Official Git repository of tracenma
R package
Website
The website of tracenma
currently includes a structured reference list to facilitate access to the documentation of the functions available in the package.
Description
The tracenma
R package contains a database with extracted aggregate study-level characteristics (that may act as effect modifiers) from 217 systematic reviews with network meta-analysis published from 2004 to 2015. tracenma
also contains functions to access the catalogue with the available systematic reviews and the datasets with the extracted characteristics, comprising the database.

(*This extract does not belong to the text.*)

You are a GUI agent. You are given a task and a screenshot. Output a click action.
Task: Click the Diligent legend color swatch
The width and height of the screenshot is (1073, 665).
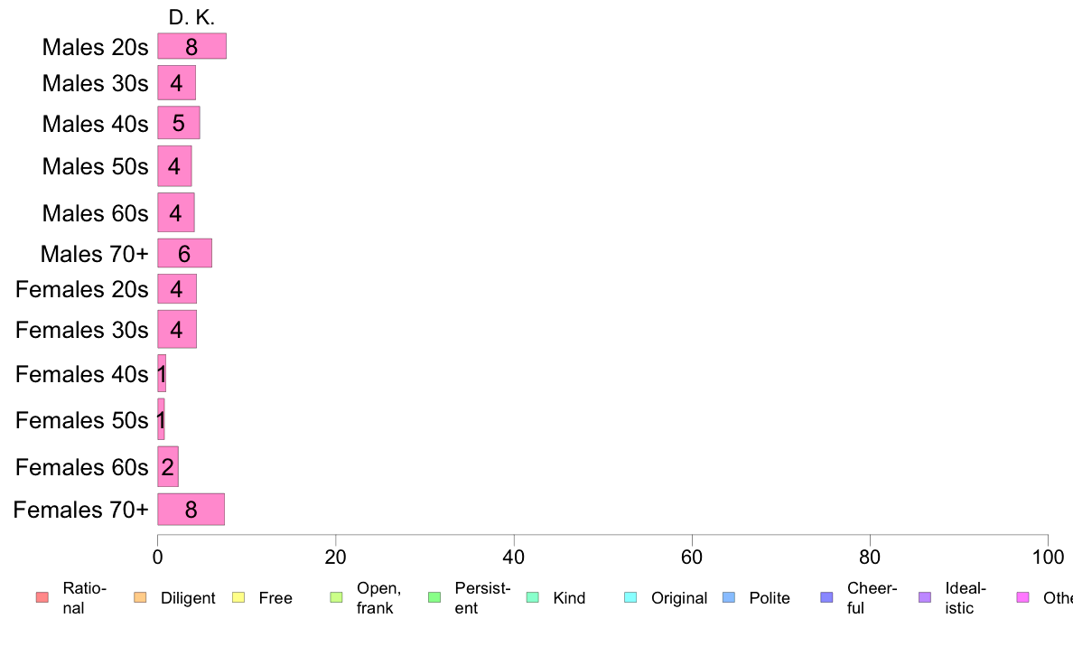point(140,597)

The package is built upon the R package nmadb (version 1.2.0) to define the eligible connected networks to extract the available characteristics from the corresponding systematic reviews. Currently, tracenma
includes a subset of the systematic reviews available in nmadb.
👉 The tracenma
R package should only be used to develop and appraise the methodology to assess the transitivity assumption quantitatively.
👎 The tracenma
R package should not be used, for instance, to map the characteristics reported in specific healthcare fields of the database.
Getting started
Run the following code to install and load the package from CRAN:
or run the following code to install and load the development version of the package:
Example
Access the catalogue of the database
To access the complete catalogue with all 217 systematic reviews with their characteristics, type index
.
head(index[, 1:5])
#> nmadb.ID PMID First.Author Year Journal.Name
#> 1 501330 15147585 Mason 2004 BMC Fam Pract
#> 2 479574 15820294 Biondi-Zoccai 2005 Int J Cardiol
#> 5 501268 15968013 Gafter-Gvili 2005 Ann Intern Med
#> 4 481193 16354303 Moore 2005 BMC Urol
#> 3 479688 16442888 Zhou 2005 Am Heart J
#> 6 501211 16239897 Berner 2006 Int J Impot Res
Access the index of datasets published during a specific year
Use the function get.dataset.index
to get one or more systematic reviews and their characteristics. For instance, let us access the available systematic reviews publish in 2007 using the default arguments:
get.dataset.index(pmid = NULL, year = 2007)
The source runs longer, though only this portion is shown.